┌──

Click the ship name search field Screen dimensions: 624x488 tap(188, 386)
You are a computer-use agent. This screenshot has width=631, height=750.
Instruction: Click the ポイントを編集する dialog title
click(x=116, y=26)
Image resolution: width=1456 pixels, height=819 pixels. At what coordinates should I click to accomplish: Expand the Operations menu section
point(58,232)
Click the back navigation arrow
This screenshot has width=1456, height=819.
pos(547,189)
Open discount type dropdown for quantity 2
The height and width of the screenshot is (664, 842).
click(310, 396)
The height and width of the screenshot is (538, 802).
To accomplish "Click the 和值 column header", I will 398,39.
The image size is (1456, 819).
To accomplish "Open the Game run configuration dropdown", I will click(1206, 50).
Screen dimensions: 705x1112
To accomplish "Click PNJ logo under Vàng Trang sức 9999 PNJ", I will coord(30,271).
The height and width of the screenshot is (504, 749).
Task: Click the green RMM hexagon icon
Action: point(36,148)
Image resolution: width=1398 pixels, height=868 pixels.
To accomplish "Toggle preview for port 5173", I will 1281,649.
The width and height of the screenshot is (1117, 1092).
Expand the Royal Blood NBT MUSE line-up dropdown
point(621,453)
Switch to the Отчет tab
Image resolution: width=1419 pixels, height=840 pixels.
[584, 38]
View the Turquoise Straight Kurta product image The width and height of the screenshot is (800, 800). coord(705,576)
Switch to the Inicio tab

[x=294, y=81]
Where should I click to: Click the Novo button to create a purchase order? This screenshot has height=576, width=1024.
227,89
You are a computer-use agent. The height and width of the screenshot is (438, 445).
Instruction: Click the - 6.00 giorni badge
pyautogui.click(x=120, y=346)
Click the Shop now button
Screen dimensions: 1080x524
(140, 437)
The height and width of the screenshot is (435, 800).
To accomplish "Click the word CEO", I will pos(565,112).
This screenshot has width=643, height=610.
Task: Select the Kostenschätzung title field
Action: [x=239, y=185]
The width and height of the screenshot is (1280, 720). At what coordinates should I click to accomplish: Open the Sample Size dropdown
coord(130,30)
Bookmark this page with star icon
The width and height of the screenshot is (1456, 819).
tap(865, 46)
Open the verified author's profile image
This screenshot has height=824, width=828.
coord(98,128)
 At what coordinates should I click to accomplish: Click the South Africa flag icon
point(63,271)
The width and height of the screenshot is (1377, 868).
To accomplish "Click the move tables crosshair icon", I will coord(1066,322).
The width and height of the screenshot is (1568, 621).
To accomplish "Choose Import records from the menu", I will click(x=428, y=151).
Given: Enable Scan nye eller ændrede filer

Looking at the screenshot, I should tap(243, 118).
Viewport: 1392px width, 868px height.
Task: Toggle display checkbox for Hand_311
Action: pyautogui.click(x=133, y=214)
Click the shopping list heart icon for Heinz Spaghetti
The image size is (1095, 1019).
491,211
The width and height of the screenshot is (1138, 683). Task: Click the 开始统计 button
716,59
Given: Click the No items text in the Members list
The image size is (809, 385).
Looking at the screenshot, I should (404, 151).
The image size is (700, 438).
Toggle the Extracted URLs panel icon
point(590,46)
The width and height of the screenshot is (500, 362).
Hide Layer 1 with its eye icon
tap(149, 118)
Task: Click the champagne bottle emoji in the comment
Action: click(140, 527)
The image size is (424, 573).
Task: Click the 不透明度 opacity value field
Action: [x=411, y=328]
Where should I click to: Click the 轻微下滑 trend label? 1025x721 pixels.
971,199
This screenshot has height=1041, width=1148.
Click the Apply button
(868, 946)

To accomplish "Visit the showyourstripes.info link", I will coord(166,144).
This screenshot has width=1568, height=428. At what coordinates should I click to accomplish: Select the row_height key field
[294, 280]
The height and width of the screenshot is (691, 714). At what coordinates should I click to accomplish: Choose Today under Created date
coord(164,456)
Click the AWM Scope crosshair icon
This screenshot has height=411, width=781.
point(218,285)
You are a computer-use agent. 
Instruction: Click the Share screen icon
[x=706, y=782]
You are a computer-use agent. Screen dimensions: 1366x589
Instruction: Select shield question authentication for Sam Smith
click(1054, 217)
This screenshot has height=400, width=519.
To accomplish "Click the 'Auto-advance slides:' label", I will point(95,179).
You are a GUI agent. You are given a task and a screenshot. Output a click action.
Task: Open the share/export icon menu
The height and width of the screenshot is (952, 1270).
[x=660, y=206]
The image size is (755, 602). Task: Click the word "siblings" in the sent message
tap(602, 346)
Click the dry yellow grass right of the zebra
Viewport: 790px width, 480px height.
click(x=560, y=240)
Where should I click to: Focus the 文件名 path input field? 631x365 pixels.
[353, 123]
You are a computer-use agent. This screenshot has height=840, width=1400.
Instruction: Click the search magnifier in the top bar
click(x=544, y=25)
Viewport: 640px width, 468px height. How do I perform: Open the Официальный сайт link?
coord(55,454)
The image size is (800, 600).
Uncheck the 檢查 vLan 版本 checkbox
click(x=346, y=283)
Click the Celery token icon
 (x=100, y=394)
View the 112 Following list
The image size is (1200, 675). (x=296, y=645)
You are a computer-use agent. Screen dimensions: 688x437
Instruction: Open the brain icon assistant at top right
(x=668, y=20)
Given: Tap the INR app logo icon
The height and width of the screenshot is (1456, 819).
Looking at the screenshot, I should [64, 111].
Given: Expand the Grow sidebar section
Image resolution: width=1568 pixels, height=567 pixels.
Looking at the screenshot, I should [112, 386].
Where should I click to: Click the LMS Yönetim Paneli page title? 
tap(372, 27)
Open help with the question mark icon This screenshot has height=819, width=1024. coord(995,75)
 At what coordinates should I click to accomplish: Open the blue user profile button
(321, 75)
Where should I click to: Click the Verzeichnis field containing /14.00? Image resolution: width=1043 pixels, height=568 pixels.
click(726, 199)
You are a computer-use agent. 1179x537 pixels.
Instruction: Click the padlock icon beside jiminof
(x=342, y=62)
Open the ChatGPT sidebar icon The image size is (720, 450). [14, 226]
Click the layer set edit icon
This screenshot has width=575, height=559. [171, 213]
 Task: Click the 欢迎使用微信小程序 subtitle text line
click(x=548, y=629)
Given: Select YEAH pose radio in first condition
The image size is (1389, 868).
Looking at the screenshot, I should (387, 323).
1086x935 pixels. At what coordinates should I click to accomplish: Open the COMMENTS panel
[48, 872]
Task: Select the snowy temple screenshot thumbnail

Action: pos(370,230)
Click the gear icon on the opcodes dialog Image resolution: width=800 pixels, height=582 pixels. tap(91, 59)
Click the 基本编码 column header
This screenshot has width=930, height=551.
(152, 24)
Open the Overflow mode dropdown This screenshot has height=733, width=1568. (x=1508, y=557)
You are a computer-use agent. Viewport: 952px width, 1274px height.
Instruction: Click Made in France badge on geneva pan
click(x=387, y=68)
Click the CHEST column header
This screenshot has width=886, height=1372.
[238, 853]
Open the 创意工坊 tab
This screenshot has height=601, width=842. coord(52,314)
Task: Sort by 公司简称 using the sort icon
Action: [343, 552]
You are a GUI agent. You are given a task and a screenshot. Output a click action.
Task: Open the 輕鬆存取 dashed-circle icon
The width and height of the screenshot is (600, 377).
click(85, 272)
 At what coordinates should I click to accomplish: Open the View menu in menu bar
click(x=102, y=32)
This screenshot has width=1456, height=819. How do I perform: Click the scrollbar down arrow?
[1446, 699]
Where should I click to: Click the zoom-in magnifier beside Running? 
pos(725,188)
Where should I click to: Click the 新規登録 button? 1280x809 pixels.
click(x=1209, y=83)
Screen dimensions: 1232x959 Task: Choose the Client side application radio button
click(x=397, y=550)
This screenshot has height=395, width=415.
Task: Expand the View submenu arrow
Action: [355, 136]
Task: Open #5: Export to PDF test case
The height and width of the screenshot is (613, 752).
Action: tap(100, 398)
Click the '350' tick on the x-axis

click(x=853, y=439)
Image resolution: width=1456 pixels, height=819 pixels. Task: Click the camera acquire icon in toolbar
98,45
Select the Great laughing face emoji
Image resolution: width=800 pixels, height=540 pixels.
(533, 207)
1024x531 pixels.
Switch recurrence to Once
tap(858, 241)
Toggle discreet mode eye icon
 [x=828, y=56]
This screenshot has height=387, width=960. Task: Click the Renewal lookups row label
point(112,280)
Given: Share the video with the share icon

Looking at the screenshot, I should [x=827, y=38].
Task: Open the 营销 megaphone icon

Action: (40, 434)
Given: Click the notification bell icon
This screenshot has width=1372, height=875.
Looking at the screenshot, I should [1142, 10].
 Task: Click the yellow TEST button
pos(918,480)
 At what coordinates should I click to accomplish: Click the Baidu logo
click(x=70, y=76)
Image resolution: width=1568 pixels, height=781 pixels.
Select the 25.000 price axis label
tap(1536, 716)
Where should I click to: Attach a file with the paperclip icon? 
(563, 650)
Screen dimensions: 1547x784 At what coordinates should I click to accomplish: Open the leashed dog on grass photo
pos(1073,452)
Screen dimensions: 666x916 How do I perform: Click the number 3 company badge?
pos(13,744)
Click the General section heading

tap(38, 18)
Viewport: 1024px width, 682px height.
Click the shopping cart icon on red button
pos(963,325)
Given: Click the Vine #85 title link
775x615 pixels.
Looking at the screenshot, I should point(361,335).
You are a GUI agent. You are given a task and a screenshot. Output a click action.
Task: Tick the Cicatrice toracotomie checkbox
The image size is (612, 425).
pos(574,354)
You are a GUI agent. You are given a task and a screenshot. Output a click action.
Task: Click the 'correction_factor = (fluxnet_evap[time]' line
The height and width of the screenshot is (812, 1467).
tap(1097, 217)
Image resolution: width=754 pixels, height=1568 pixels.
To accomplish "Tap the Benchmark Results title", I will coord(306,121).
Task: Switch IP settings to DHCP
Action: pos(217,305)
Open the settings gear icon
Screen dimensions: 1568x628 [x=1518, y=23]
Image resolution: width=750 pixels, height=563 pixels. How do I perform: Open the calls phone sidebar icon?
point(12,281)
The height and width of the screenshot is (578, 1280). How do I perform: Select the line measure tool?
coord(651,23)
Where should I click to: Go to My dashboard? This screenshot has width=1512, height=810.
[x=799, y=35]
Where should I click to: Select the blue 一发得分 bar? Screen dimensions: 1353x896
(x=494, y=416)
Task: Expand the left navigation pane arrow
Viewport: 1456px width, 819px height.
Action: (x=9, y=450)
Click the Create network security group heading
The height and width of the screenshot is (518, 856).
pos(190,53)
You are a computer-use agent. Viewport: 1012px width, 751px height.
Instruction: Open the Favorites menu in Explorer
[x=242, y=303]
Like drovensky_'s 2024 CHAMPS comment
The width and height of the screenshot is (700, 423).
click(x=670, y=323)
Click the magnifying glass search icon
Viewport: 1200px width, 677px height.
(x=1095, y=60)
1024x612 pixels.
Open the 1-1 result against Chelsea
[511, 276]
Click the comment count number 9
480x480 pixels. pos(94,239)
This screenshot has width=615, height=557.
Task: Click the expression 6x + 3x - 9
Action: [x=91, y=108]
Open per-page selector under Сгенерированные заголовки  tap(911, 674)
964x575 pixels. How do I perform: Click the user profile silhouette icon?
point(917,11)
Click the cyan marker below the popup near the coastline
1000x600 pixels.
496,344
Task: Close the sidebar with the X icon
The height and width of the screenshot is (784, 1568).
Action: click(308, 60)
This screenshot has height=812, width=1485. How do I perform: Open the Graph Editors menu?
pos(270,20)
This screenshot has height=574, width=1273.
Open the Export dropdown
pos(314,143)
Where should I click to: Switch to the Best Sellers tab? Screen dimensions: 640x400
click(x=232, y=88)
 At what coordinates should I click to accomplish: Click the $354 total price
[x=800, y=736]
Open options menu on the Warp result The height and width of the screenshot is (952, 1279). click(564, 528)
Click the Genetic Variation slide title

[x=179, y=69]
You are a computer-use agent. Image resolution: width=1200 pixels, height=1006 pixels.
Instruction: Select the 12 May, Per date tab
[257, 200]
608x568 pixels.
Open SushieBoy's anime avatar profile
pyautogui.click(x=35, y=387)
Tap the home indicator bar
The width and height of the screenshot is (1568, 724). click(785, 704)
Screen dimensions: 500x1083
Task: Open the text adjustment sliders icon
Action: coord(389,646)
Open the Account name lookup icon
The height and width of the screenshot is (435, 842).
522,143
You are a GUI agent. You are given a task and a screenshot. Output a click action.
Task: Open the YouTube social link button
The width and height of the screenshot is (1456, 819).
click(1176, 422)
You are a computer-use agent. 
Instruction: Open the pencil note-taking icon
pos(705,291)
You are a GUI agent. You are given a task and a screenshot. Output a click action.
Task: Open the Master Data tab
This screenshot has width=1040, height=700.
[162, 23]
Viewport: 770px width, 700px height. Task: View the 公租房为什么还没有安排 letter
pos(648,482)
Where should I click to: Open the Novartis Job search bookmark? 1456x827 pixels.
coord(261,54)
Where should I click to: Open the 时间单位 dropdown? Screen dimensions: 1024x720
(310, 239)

└──

Convert the data into a Markdown table, starting at the line containing "Open discount type dropdown for quantity 2" and ending with the line containing "coord(98,128)", both included. Use the columns Row and Entry: put a running number in Row and each line in Entry, and skip any blank lines.

| Row | Entry |
|---|---|
| 1 | Open discount type dropdown for quantity 2 |
| 2 | The height and width of the screenshot is (664, 842). |
| 3 | click(310, 396) |
| 4 | The height and width of the screenshot is (538, 802). |
| 5 | To accomplish "Click the 和值 column header", I will 398,39. |
| 6 | The image size is (1456, 819). |
| 7 | To accomplish "Open the Game run configuration dropdown", I will click(1206, 50). |
| 8 | Screen dimensions: 705x1112 |
| 9 | To accomplish "Click PNJ logo under Vàng Trang sức 9999 PNJ", I will coord(30,271). |
| 10 | The height and width of the screenshot is (504, 749). |
| 11 | Task: Click the green RMM hexagon icon |
| 12 | Action: point(36,148) |
| 13 | Image resolution: width=1398 pixels, height=868 pixels. |
| 14 | To accomplish "Toggle preview for port 5173", I will 1281,649. |
| 15 | The width and height of the screenshot is (1117, 1092). |
| 16 | Expand the Royal Blood NBT MUSE line-up dropdown |
| 17 | point(621,453) |
| 18 | Switch to the Отчет tab |
| 19 | Image resolution: width=1419 pixels, height=840 pixels. |
| 20 | [584, 38] |
| 21 | View the Turquoise Straight Kurta product image The width and height of the screenshot is (800, 800). coord(705,576) |
| 22 | Switch to the Inicio tab |
| 23 | [x=294, y=81] |
| 24 | Where should I click to: Click the Novo button to create a purchase order? This screenshot has height=576, width=1024. |
| 25 | 227,89 |
| 26 | You are a computer-use agent. The height and width of the screenshot is (438, 445). |
| 27 | Instruction: Click the - 6.00 giorni badge |
| 28 | pyautogui.click(x=120, y=346) |
| 29 | Click the Shop now button |
| 30 | Screen dimensions: 1080x524 |
| 31 | (140, 437) |
| 32 | The height and width of the screenshot is (435, 800). |
| 33 | To accomplish "Click the word CEO", I will pos(565,112). |
| 34 | This screenshot has width=643, height=610. |
| 35 | Task: Select the Kostenschätzung title field |
| 36 | Action: [x=239, y=185] |
| 37 | The width and height of the screenshot is (1280, 720). At what coordinates should I click to accomplish: Open the Sample Size dropdown |
| 38 | coord(130,30) |
| 39 | Bookmark this page with star icon |
| 40 | The width and height of the screenshot is (1456, 819). |
| 41 | tap(865, 46) |
| 42 | Open the verified author's profile image |
| 43 | This screenshot has height=824, width=828. |
| 44 | coord(98,128) |